_TASK DESCRIPTION_: Return every line of the entries below that contains the string "pixels". Case counts.

-- Start of RECORDS --

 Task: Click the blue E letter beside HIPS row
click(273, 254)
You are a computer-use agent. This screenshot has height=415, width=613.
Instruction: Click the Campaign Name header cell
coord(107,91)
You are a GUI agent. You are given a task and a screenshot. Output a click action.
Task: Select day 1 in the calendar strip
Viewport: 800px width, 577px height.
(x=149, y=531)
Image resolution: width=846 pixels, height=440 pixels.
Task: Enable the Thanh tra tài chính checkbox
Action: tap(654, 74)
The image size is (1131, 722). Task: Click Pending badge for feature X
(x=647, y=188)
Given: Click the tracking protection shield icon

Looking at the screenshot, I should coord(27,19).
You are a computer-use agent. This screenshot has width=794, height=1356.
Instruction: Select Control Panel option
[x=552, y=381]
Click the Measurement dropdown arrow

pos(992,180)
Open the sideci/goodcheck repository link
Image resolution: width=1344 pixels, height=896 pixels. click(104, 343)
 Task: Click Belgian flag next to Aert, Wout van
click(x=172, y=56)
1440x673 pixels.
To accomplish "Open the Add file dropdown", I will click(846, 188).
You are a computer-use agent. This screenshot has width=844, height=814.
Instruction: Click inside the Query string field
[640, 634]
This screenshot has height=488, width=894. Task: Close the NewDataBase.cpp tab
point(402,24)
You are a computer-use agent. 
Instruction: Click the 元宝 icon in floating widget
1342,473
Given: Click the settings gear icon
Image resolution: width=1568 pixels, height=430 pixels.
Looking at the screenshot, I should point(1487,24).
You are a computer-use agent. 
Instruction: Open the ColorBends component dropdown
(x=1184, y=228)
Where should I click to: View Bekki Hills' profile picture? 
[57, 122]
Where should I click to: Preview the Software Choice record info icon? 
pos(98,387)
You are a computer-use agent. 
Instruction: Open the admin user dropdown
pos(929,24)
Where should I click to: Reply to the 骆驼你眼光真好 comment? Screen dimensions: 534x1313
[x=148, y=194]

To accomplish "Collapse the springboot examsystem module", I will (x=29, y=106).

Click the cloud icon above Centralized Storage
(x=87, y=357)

-- End of RECORDS --

_FULL SOLUTION_:
Image resolution: width=846 pixels, height=440 pixels.
Image resolution: width=1344 pixels, height=896 pixels. click(104, 343)
1440x673 pixels.
Image resolution: width=1568 pixels, height=430 pixels.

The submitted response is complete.